--- TASK DETAILS ---
Where the string "Thursday" occurs in a line of the entries below, copy that line.

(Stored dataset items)
== Segment start ==

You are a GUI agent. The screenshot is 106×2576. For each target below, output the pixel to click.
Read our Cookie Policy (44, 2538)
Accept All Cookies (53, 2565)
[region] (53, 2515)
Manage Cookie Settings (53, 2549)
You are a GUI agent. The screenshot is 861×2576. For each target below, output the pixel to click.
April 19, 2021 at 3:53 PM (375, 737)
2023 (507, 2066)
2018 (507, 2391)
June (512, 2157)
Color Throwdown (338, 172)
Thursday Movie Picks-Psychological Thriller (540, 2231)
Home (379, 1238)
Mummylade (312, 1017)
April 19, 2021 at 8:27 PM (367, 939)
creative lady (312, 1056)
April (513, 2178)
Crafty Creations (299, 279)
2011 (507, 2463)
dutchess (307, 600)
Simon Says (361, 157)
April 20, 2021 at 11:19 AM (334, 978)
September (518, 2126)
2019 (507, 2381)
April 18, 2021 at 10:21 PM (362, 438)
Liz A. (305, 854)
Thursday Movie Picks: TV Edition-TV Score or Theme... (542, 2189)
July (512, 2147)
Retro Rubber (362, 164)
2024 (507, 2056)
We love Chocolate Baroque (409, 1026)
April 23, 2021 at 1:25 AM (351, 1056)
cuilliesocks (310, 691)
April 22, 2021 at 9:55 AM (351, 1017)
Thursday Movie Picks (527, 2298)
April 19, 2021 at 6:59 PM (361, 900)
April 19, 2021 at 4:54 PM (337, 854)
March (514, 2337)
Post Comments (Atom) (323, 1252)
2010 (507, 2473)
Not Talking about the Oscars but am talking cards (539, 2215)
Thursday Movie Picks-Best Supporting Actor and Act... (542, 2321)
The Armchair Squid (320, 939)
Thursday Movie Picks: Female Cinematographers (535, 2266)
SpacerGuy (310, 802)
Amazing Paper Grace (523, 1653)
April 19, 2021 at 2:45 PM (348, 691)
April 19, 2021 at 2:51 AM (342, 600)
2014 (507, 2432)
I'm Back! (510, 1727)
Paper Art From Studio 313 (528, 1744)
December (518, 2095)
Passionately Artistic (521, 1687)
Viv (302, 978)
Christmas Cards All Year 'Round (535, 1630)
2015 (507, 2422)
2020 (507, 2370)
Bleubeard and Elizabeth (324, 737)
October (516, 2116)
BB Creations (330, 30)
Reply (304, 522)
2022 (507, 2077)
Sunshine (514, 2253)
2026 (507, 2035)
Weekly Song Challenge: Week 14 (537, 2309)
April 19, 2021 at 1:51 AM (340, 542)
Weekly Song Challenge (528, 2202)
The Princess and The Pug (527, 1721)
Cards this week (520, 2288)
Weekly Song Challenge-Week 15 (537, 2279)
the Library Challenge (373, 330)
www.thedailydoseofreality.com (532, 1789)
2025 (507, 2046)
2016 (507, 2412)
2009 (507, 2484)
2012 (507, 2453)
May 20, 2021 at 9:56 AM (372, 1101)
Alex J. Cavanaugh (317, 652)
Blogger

== Segment end ==

--- TASK RESPONSE ---
Thursday Movie Picks-Psychological Thriller (540, 2231)
Thursday Movie Picks: TV Edition-TV Score or Theme... (542, 2189)
Thursday Movie Picks (527, 2298)
Thursday Movie Picks-Best Supporting Actor and Act... (542, 2321)
Thursday Movie Picks: Female Cinematographers (535, 2266)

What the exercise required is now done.